Terwijl ik onder de douche sta denk ik aan een jaar geleden. Toen ook onder de douche. Dromend, warme waterstraal in mijn nek, mijn arm leunend op m’n buik. Gewiebel. 15 december 2014 en precies 40 weken zwanger.
Iedereen zei dat ze eerder zou komen. Ze konden het allemaal zien. Aan mijn buik, aan mijn gezicht, omdat het een meisje was of de stand van de maan. Jaja. Uitgerekende datum en nog niks. Alleen maar gewiebel.
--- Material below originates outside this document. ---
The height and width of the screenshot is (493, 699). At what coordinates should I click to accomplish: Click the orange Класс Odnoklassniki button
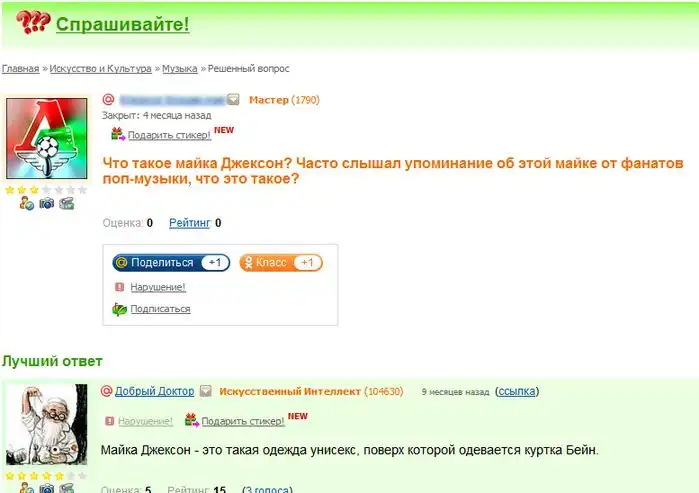[x=281, y=263]
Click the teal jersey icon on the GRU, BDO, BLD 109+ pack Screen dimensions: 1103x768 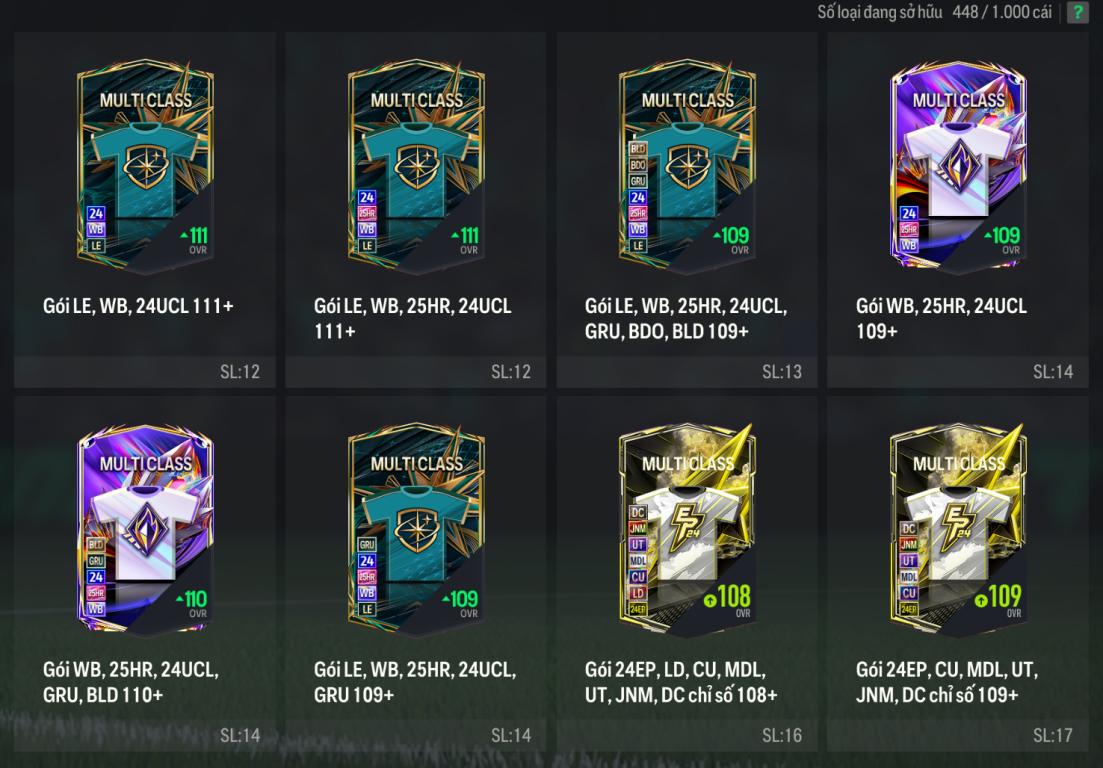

Dit meisje zit nog prima.
Nog eventjes en dat hoort dit wezentje ineens bij ons. Dan is dit gewiebel in mijn buik ineens een echt persoon in een wiegje. Hoe zal het zijn? Hoe zal het gaan? Hoe gaan we dat in vredesnaam doen? Kan ik het eigenlijk wel? En dan die bevalling. Hoe ga ik dat overleven?Zoveel spanning in die laatste weken. Wetende dat het elk moment kan gebeuren. Dat binnen nu en 24 uur je hele leven op zijn kop kan staan en er geen weg terug is. Nieuwsgierig naar wat komen gaat, naar dat kleine koppie. Hoe zal ze er uit zien? Hoe zal ze zijn? Wachten duurt zo lang. Maar tegelijkertijd is het ook wel fijn dat kleintje nog even in je buik. Dat gerommel, haar zo dichtbij je. Nog niet helemaal klaar om los te laten.
Alweer een jaar geleden. En de clichés kloppen, ik kan me geen leven zonder Kate voorstellen. Ze is niet meer weg te denken, alsof ze er altijd al was. Het kamertje waar ik een jaar geleden nog dromend in de schommelstoel zat. Alles klaar, gewassen en gestreken, wiegje opgemaakt. Het is nu het kamertje waar vanuit ze me elke ochtend, staand in haar bed, roept als ze wakker is. En waar ze nog niet zo lang geleden kirrend in de box lag staat nu een tafeltje waar ze puzzeltjes ‘maakt’ en boekjes leest. Waar blijft de tijd?
Uiteindelijk heeft ze me nog vier dagen laten wachten. 19 december 2014, 40 weken en 4 dagen.Ik zet de kraan uit, pak een handdoek, weer even terug naar de realiteit. De komende dagen zit ik met mijn hoofd bij een jaar terug. Een eeuwigheid, maar nog maar zo kort geleden.